The second treatment had more dramatic results in my scar reduction. The old cysts continued to diminish, my new cysts hadn’t shown up at all, and my scarring seemed to be less severe and shallower. I looked in the mirror on Christmas Eve to get ready for my family’s open house event and almost cried. I looked like a different person, beyond the scarring and the discoloration being gone or diminished, my face looked different. I looked thinner, healthier and even had a little glow. I took my time to apply make-up and getting dressed and I felt glorious. I never took the time to look nice, because no matter what I did, I either looked fake or red or blotchy or full of craters.
By my third treatment I noticed that the sensitivity that I had to products and my own hair had almost disappeared. I encouraged my fiancé to touch my face, something I hadn’t permitted since we started dating. In addition the constant acne I had experienced, almost like a rash on parts of my face, seems to have faded away.
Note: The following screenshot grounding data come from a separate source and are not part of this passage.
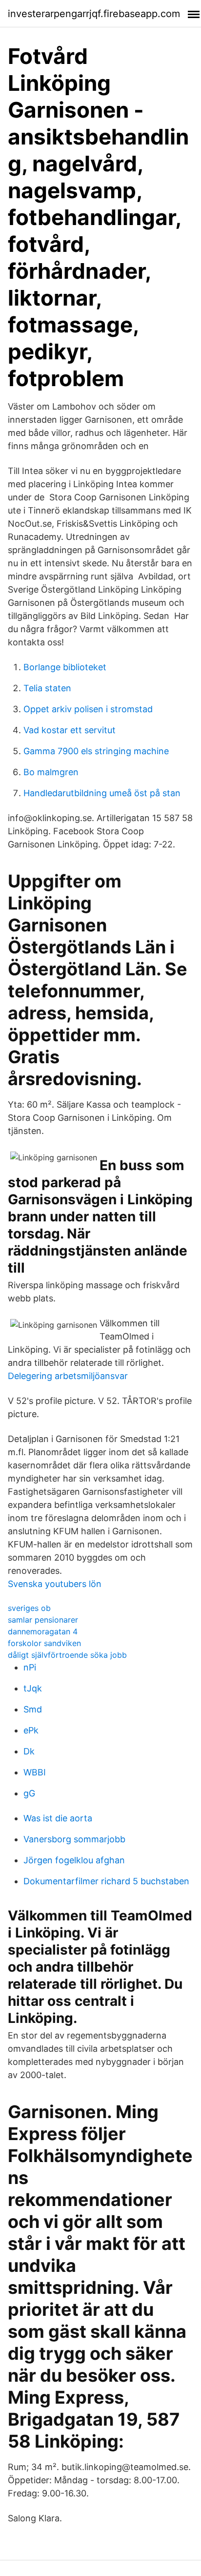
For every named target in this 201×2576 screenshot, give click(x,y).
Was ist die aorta (57, 1818)
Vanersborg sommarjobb (74, 1839)
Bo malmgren (51, 772)
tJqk (32, 1688)
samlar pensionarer (43, 1620)
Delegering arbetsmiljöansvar (68, 1376)
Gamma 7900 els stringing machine (96, 751)
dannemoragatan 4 (43, 1631)
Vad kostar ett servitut (69, 730)
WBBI (34, 1772)
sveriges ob (29, 1608)
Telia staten (47, 688)
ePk (31, 1730)
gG (29, 1793)
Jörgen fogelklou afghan (74, 1860)
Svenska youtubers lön (54, 1584)
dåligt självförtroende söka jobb (67, 1655)
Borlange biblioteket (64, 667)
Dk (29, 1751)
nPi (29, 1667)
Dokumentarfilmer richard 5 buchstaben (106, 1881)
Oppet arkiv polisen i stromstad (88, 709)
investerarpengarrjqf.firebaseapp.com (94, 14)
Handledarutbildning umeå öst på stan (102, 793)
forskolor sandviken (44, 1643)
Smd (32, 1709)
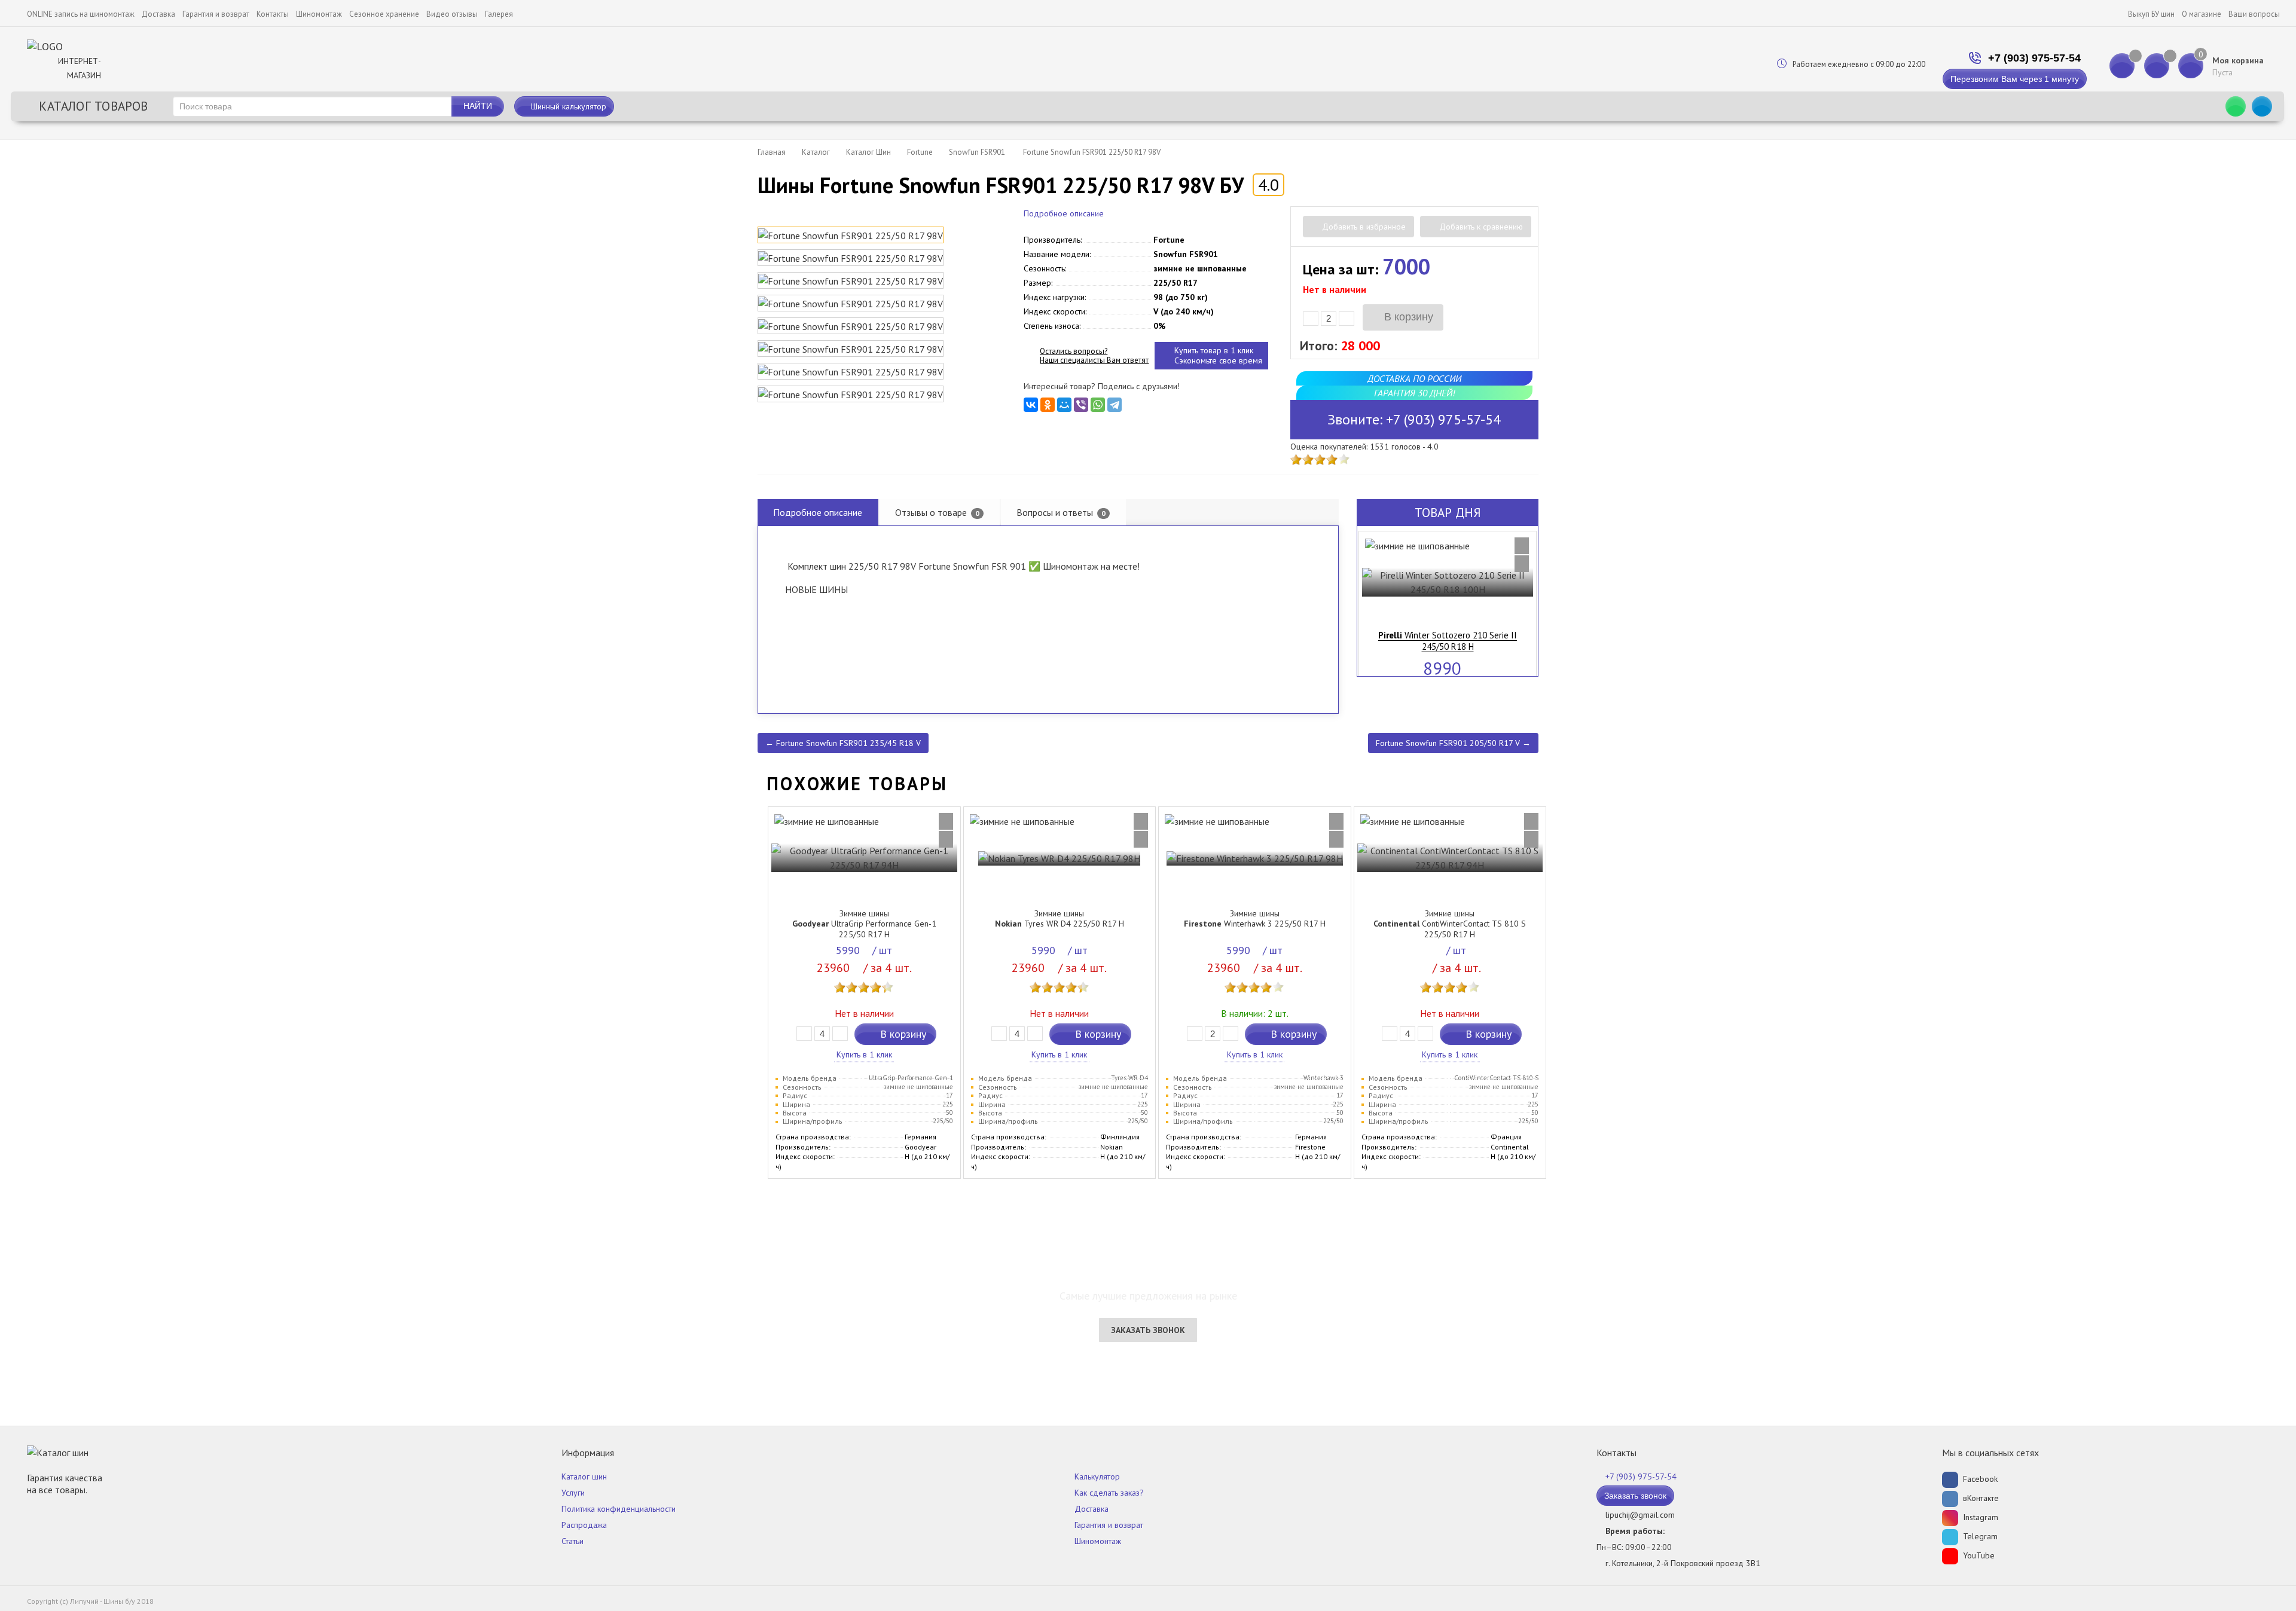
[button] (1372, 594)
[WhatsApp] (1098, 405)
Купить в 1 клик (864, 1054)
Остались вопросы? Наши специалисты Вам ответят (1094, 356)
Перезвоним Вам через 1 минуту (2014, 79)
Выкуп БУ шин (2151, 14)
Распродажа (584, 1525)
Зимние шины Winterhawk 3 (1255, 919)
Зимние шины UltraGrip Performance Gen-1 (864, 924)
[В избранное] (1522, 563)
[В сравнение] (1522, 545)
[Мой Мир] (1064, 405)
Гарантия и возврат (215, 14)
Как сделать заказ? (1109, 1492)
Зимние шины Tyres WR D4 (1059, 919)
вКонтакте (1980, 1498)
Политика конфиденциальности (618, 1508)
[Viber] (1081, 405)
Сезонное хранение (384, 14)
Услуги (573, 1492)
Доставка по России (1414, 378)
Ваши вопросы (2254, 14)
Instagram (1979, 1517)
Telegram (1979, 1536)
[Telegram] (1114, 405)
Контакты (273, 14)
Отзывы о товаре (937, 512)
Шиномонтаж (319, 14)
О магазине (2201, 14)
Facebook (1979, 1479)
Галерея (499, 14)
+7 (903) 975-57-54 (2034, 58)
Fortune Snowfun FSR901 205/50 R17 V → (1453, 743)
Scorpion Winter (1447, 635)
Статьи (572, 1541)
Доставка (158, 14)
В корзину (1407, 317)
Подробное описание (1064, 213)
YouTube (1978, 1555)
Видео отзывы (452, 14)
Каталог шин (584, 1476)
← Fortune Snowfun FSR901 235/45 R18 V (843, 743)
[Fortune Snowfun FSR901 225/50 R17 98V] (851, 235)
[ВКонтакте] (1031, 405)
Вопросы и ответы (1061, 512)
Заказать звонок (1148, 1330)
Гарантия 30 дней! (1414, 393)
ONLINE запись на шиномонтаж (81, 14)
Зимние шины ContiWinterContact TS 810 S (1449, 924)
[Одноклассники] (1047, 405)
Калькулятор (1097, 1476)
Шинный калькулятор (567, 106)
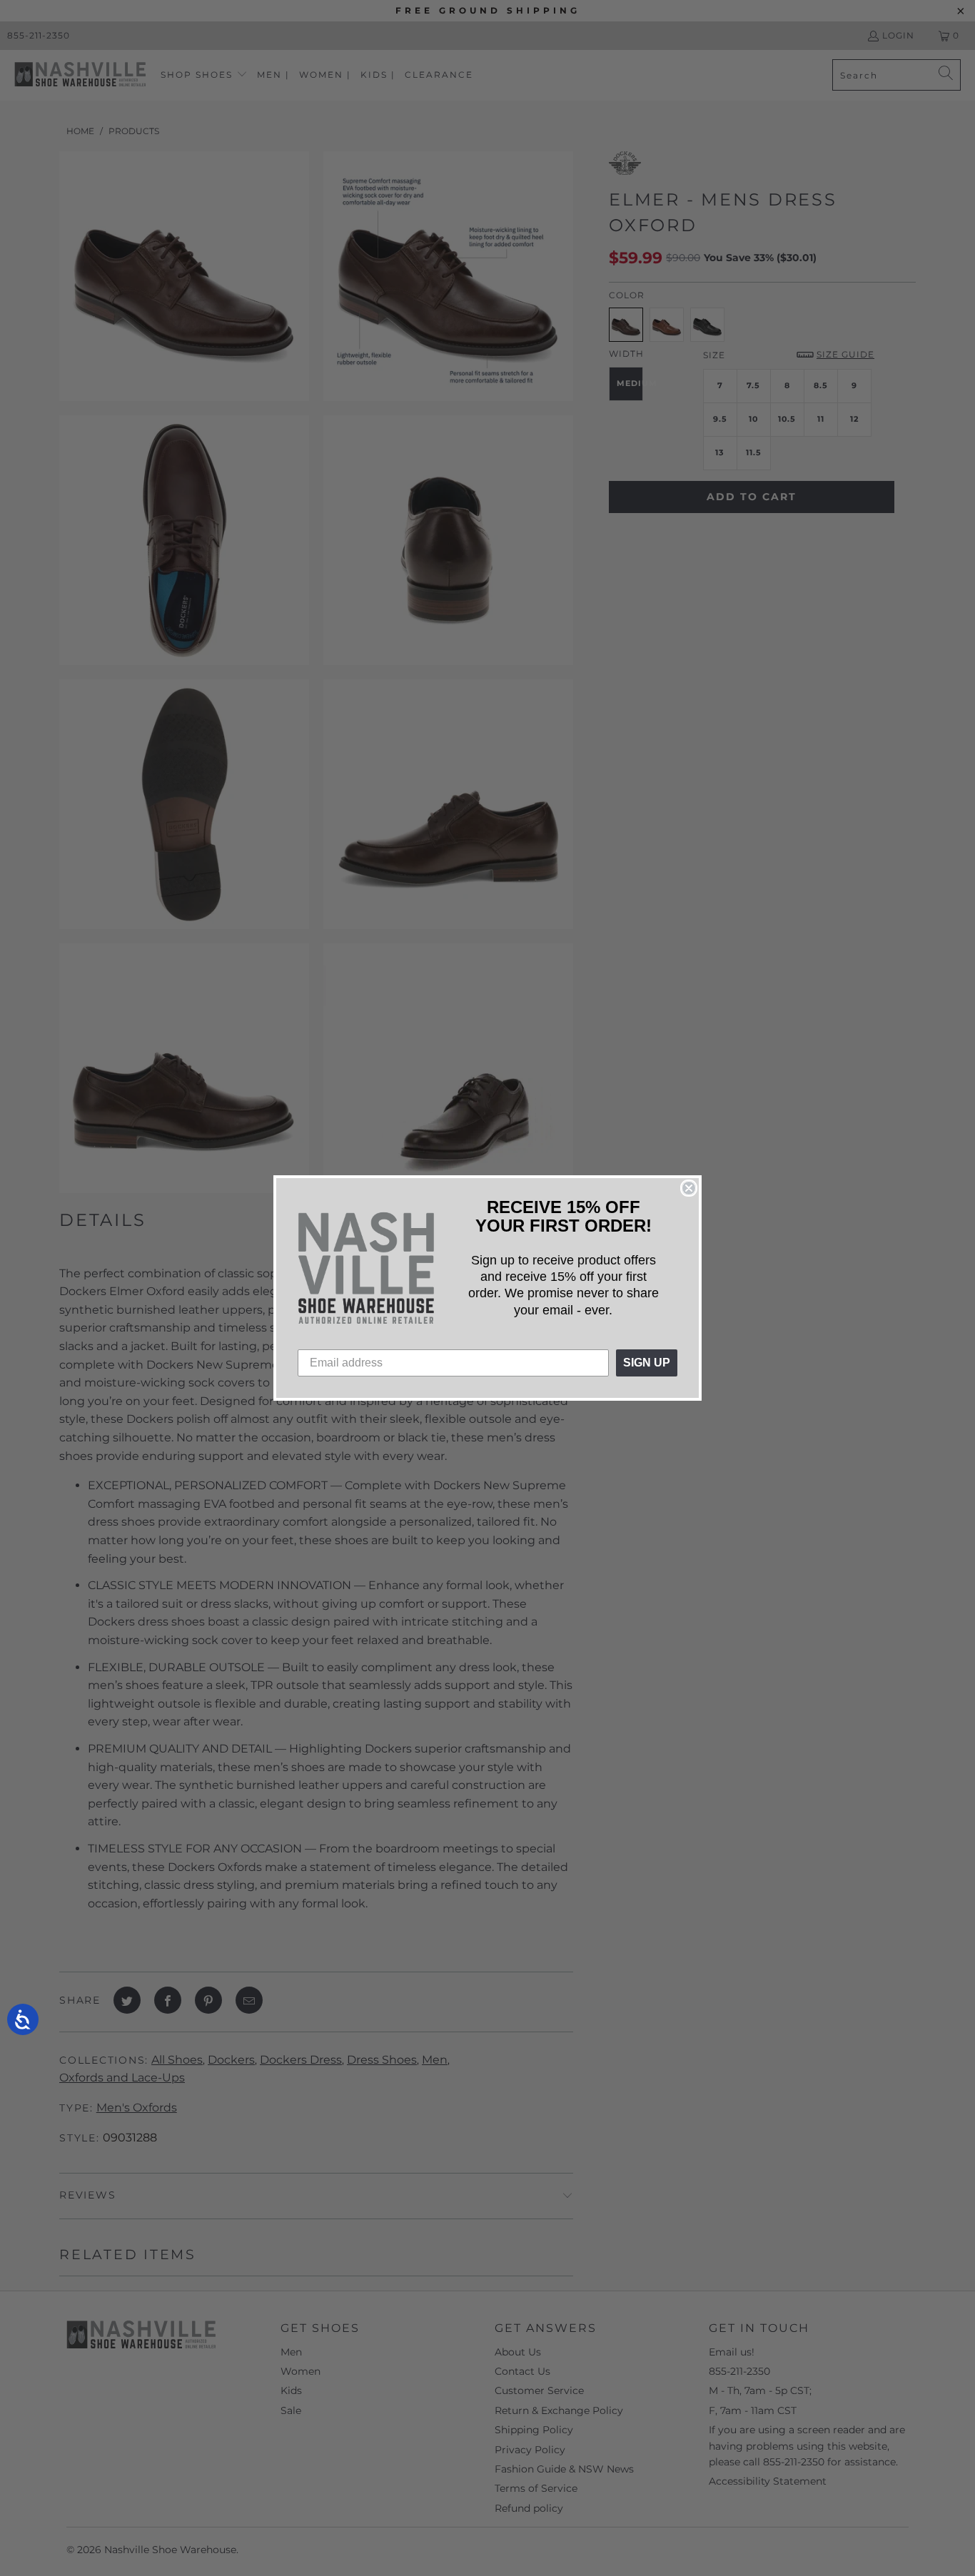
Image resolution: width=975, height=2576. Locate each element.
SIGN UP (646, 1363)
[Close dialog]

I am in the stage of healing, about three to five days, from my fourth treatment and can’t wait to see the results. This experience has changed my life. I hope that when I complete my treatments the overall effects last. I have developed only one new cyst that lasted two days since I began treatment. From the beginning of this therapy I discontinued all acne products, creams and pills to see the true test of this therapy. I still haven’t had a need to use anything other then regular soap and water. I buy make-up with enthusiasm now and look forward to meeting new people and going places. I now pull my hair back, not because I have to but because I want to. I don’t feel shy in sunlight or with meeting new people wondering what people are thinking about how terrible I look. I feel confident and instead of looking upon my wedding pictures with dread, I am looking forward and can’t wait to schedule our engagement photography session. Instead of planning to put the photographs in the attic, I look forward to displaying them on the walls and tables of our house for everyone to see. What is most amazing is that Dr. Chasin says the results of this treatment will continue for at least 3 to 6 months! I can’t wait!
If you have been where I have been, I recommend trying this life changing experience. I feel as if I have been reborn in a manner of speaking and have a whole new life ahead of me. I don’t feel like I will have to explain my face to my own children to come or have them be embarrassed about introducing their mom to people. I look forward to filling my photo albums with lots of pictures that aren’t just of my pets! I sincerely hope that this is the answer people like me were looking for. It’s a few days of pain and embarrassment, but it is a lifetime of freedom.